» **Task directions**
Look through the data below for the line with "Casinò (613, 116)", and transcribe it exactly together with each line after it up to and including the line with "[Share on Facebook] (125, 596)". Give nothing else.

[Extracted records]
--- START ---

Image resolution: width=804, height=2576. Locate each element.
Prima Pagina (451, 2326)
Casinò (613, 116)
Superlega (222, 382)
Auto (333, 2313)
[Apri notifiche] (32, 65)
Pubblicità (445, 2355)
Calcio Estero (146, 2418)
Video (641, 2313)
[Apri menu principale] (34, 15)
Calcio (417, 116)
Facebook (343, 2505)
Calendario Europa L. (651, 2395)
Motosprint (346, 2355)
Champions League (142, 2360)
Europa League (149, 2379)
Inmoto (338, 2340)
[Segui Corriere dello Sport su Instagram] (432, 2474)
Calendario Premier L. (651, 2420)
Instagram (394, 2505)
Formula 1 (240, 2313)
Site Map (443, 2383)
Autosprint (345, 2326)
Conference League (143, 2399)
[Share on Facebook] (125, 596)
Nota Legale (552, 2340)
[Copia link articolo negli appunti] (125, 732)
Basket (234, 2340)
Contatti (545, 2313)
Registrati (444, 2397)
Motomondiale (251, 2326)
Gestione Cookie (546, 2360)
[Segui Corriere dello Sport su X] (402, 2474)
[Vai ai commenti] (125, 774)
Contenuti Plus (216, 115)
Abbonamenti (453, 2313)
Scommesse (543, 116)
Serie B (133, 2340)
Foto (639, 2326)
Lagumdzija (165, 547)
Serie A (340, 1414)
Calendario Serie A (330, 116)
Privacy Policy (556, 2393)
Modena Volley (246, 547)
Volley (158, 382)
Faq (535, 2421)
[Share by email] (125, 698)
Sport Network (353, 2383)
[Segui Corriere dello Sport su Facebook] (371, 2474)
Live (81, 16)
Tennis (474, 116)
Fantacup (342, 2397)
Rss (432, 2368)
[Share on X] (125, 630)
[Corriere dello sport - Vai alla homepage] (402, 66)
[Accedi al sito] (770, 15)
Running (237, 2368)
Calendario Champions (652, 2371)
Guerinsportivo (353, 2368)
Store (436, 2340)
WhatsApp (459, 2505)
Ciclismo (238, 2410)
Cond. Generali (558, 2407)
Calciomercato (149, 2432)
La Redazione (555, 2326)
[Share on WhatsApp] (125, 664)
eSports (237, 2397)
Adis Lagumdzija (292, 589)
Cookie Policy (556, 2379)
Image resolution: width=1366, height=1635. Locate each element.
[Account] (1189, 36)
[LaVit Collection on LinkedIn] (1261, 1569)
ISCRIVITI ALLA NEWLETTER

--- END ---

» **Response area**
Casinò (613, 116)
Superlega (222, 382)
Auto (333, 2313)
[Apri notifiche] (32, 65)
Pubblicità (445, 2355)
Calcio Estero (146, 2418)
Video (641, 2313)
[Apri menu principale] (34, 15)
Calcio (417, 116)
Facebook (343, 2505)
Calendario Europa L. (651, 2395)
Motosprint (346, 2355)
Champions League (142, 2360)
Europa League (149, 2379)
Inmoto (338, 2340)
[Segui Corriere dello Sport su Instagram] (432, 2474)
Calendario Premier L. (651, 2420)
Instagram (394, 2505)
Formula 1 (240, 2313)
Site Map (443, 2383)
Autosprint (345, 2326)
Conference League (143, 2399)
[Share on Facebook] (125, 596)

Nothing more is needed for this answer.